In [1]:
import csv
from collections import deque
import statistics

In [3]:
def read_series(path, key):
    series = []
    with open(path, newline='') as f:
        reader = csv.DictReader(f)
        for row in reader:
            series.append(float(row[key]))
    return series

def rolling_stats(series, window):
    means = []
    stds  = []
    buf = deque(maxlen=window)
    for x in series:
        buf.append(x)
        if len(buf) < window:
            means.append(None)
            stds.append(None)
        else:
            means.append(statistics.mean(buf))
            stds.append(statistics.stdev(buf))
    return means, stds

def detect_anomalies(series, rolling_mu, rolling_sigma, z_thresh=3.0):
    anomalies = []
    for i, (x, mu, sigma) in enumerate(zip(series, rolling_mu, rolling_sigma)):
        if mu is None or sigma is None or sigma == 0:
            continue
        z = (x - mu) / sigma
        if abs(z) > z_thresh:
            anomalies.append((i, x, z))
    return anomalies

if __name__ == "__main__":
    path = "/content/gemini_BTCUSD_2020_1min.csv"
    col  = "Close"
    window = 20
    z_thresh = 3.0

    series = read_series(path, col)
    mu, sigma = rolling_stats(series, window)
    anomalies = detect_anomalies(series, mu, sigma, z_thresh)

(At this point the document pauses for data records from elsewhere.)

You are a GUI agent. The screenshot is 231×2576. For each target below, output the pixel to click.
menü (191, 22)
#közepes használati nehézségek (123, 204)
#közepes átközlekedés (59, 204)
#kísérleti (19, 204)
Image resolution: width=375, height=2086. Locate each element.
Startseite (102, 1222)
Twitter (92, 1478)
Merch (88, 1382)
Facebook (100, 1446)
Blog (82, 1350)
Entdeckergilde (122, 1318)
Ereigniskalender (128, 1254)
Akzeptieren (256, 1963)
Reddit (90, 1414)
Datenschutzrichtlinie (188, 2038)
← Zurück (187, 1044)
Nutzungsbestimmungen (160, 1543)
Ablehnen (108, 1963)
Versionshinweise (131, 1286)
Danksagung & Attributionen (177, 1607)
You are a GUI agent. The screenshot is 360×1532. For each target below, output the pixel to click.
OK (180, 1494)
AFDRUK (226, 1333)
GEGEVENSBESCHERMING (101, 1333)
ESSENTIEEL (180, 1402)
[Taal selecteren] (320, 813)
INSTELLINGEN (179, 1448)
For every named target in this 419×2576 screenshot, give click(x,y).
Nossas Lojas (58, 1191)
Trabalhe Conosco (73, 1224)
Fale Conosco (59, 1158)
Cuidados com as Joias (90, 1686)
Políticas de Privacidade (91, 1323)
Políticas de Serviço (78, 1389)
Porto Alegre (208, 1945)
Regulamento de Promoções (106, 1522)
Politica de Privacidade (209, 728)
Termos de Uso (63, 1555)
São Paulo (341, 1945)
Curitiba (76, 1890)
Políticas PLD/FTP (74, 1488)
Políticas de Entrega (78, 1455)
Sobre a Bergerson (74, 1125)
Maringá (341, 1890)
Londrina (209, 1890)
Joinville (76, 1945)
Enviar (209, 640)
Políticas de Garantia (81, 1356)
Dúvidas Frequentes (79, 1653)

    print(f"Found {len(anomalies)} anomalies in column '{col}':")
    for idx, val, z in anomalies:
        print(f"  Row {idx:4d}: value={val:.2f}, z_score={z:.2f}")

Found 79 anomalies in column 'Close':
  Row  355: value=55868.23, z_score=3.34
  Row  412: value=54949.35, z_score=-3.12
  Row  468: value=54775.16, z_score=-3.09
  Row 1118: value=56549.52, z_score=-3.33
  Row 2131: value=54271.05, z_score=-3.34
  Row 2163: value=53322.43, z_score=-3.13
  Row 2401: value=56572.05, z_score=3.03
  Row 2480: value=55000.00, z_score=-3.49
  Row 2852: value=59400.00, z_score=-3.15
  Row 3357: value=60073.04, z_score=-3.24
  Row 3504: value=61010.93, z_score=-3.21
  Row 3505: value=60949.78, z_score=-3.06
  Row 3567: value=60749.28, z_score=-3.08
  Row 4036: value=62160.00, z_score=-3.01
  Row 4166: value=62219.56, z_score=-3.16
  Row 4385: value=61756.49, z_score=3.15
  Row 5067: value=60410.72, z_score=-3.29
  Row 5305: value=61475.03, z_score=-3.19
  Row 5366: value=61171.90, z_score=-3.40
  Row 5487: value=62533.17, z_score=3.27
  Row 6081: value=62928.75, z_score=3.19
  Row 6886: value=63002.64, z_score=3.18
  Row 7314: value=62616.02, z_score=-3.14
  

* **read_series:** I pull out one numeric column (e.g. “Close” prices) and turn it into a Python list of floats.

* **rolling_stats:** I keep a sliding window (deque) of the last N values (say, 20), and for each point I record the mean and standard deviation of that window.

* **detect_anomalies:** I go through each data point, compute its z-score (how many sigmas away from the rolling mean), and if it exceeds our threshold (3 by default), I flag it.